→ **Document excerpt**:

Saturday, April 15, 2006

Alien: Form S-1 Registration Statement

Out of these world cogs and operating expenses:

"For the fiscal year ended September 30, 2005, we generated revenue of approximately $19.8 million, consisting of $12.7 million in product revenue and $7.1 million in service revenue. For the three months ended December 31, 2005, we generated revenue of approximately $5.1 million, consisting of $2.4 million in product revenue and $2.7 million of service revenue. We incurred net losses of $53.0 million in fiscal 2005 and $17.9 million in the three months ended December 31, 2005. Net loss before cumulative effect of change in accounting principle was $10.4 million in the three months ended December 31, 2005. As of December 31, 2005, we had an accumulated deficit of $201.2 million. "

We have a history of losses, and we expect to incur additional losses in the future. We cannot be certain that we will achieve or sustain profitability.

→ **Given entries**:
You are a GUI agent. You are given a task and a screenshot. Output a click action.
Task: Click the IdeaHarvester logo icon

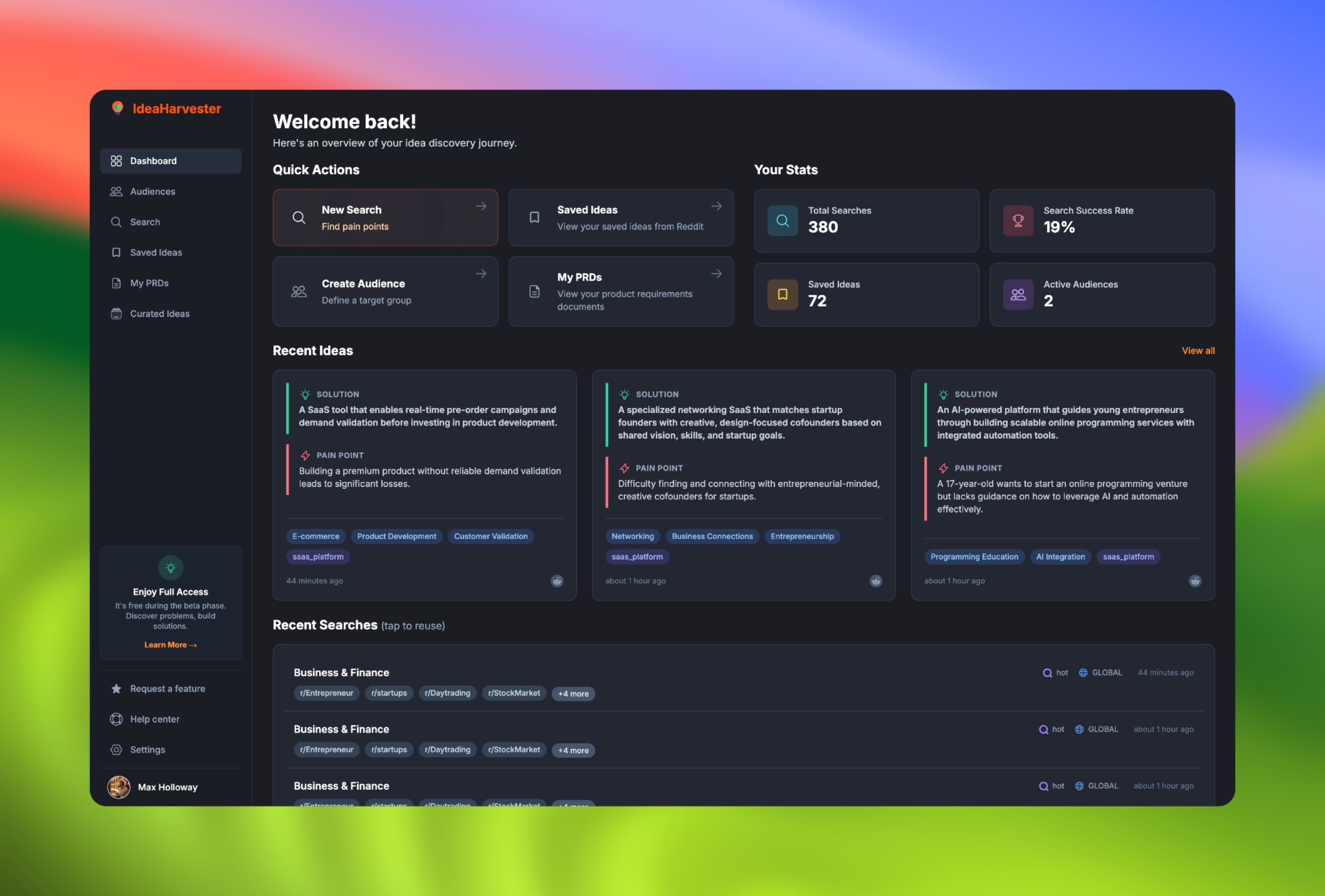117,108
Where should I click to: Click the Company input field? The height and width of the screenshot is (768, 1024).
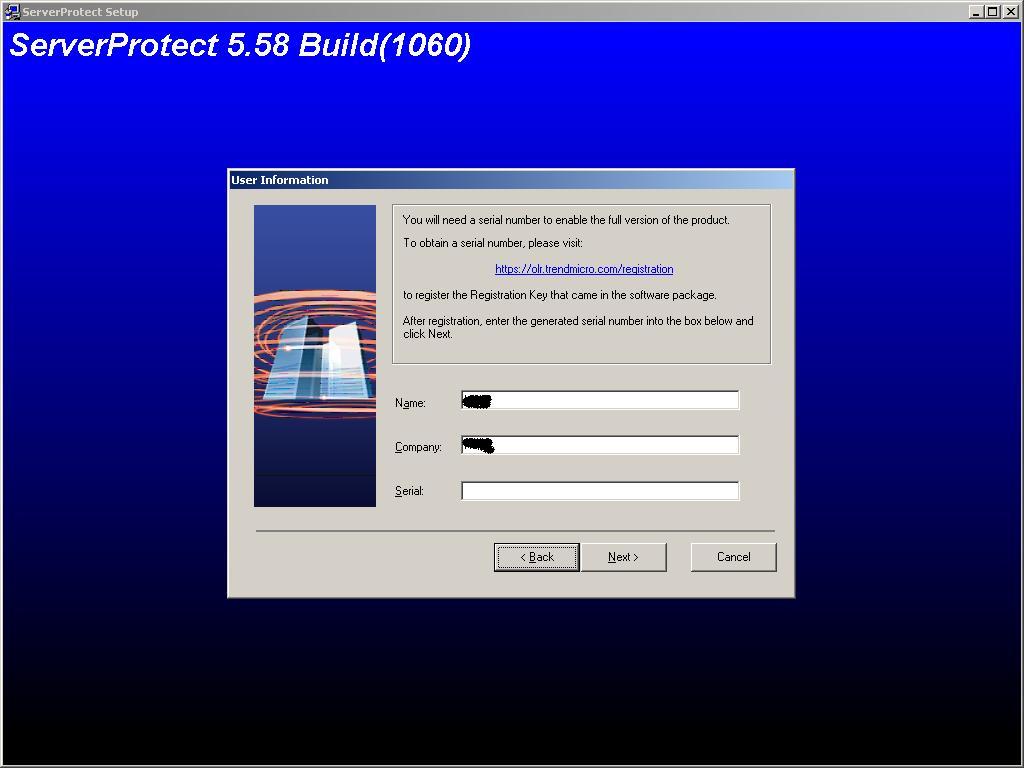599,444
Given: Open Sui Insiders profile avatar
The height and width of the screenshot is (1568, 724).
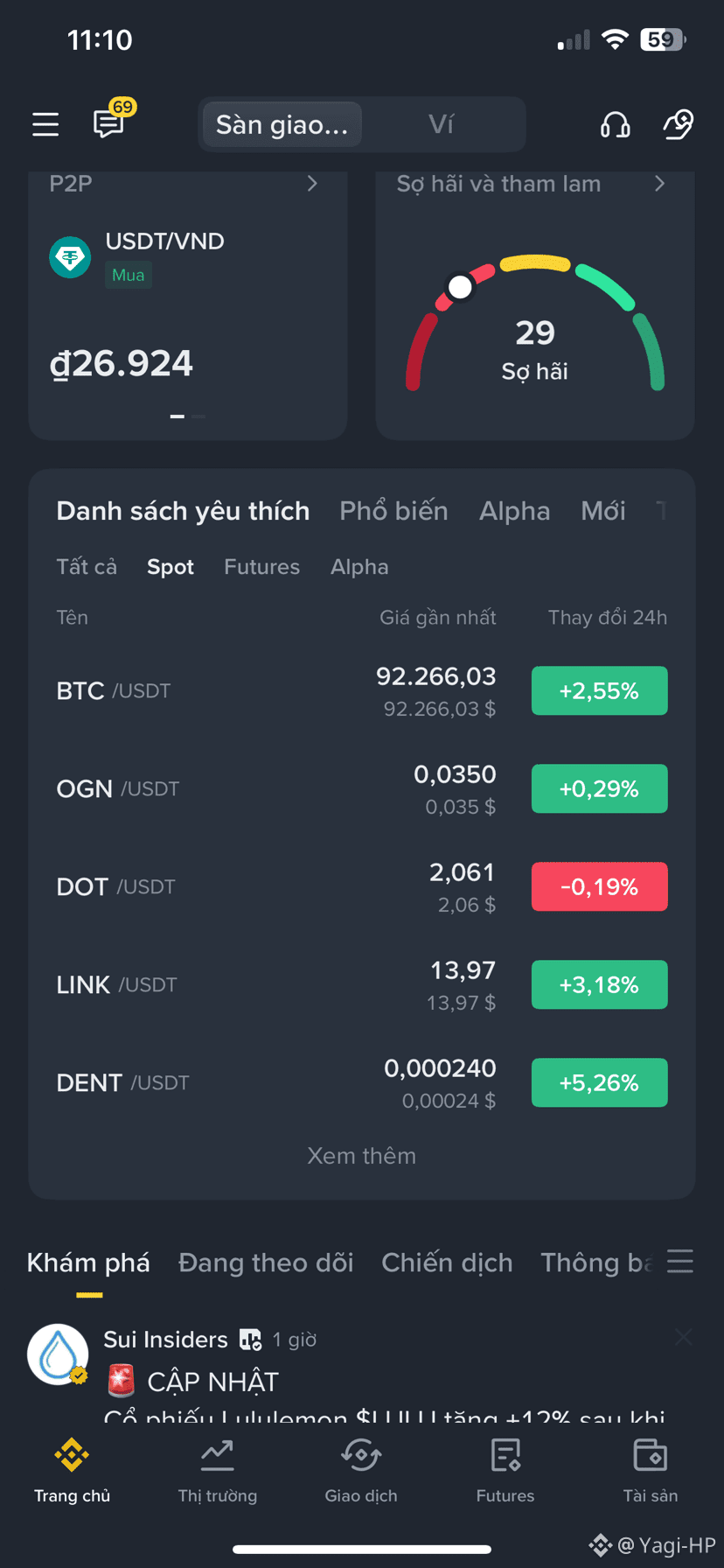Looking at the screenshot, I should (58, 1354).
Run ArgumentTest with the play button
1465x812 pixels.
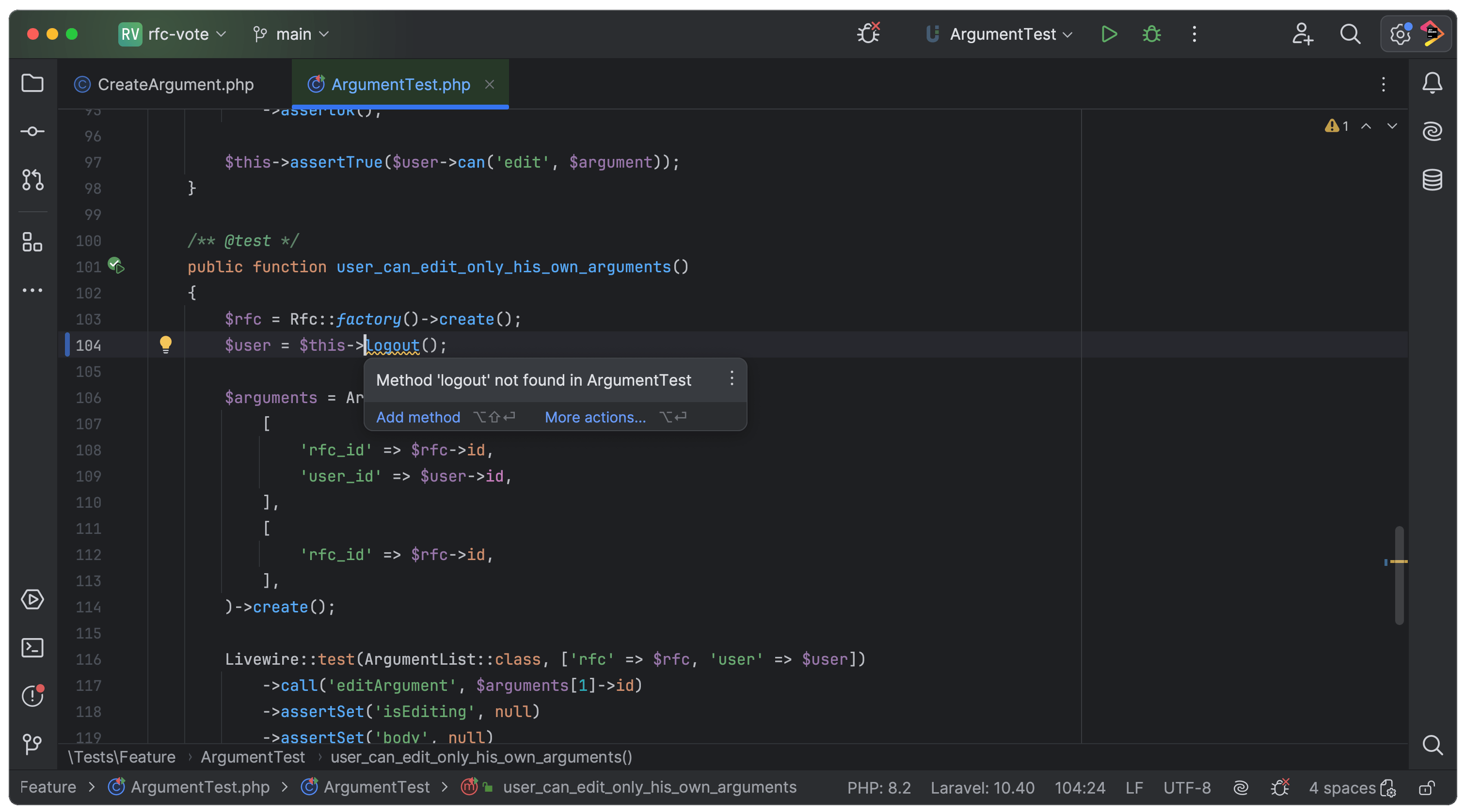click(1108, 34)
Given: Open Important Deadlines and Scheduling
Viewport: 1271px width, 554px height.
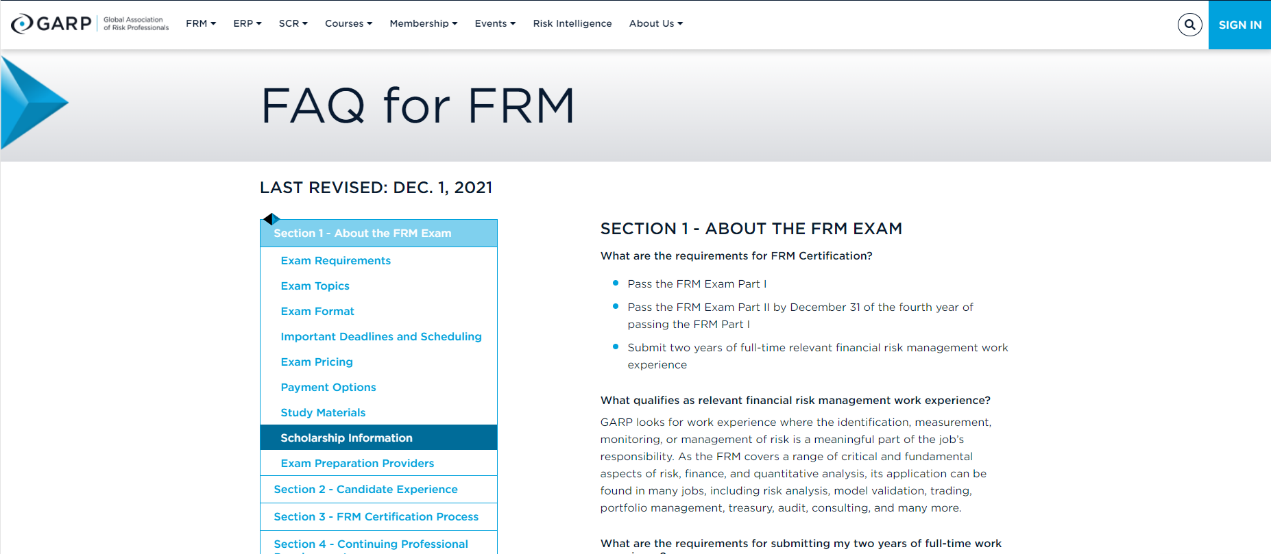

→ **Instructions**:
1. Answer these questions using the Form S-1 excerpt:
(a) How much product revenue was generated in the fiscal year ended September 30, 2005?
(b) What was the net loss for the three months ended December 31, 2005?
(c) What was the accumulated deficit as of December 31, 2005?
2. Duplicate the entries starting at the line that contains "Where should I" and ending at the end of the entries, omitting the pictures.

→ **Responses in order**:
1.
(a) Approximately $12.7 million.
(b) $17.9 million.
(c) $201.2 million.

2.
Where should I click to: Click the Company input field? The height and width of the screenshot is (768, 1024).
599,444
Given: Open Sui Insiders profile avatar
The height and width of the screenshot is (1568, 724).
Looking at the screenshot, I should (58, 1354).
Run ArgumentTest with the play button
1465x812 pixels.
click(1108, 34)
Given: Open Important Deadlines and Scheduling
Viewport: 1271px width, 554px height.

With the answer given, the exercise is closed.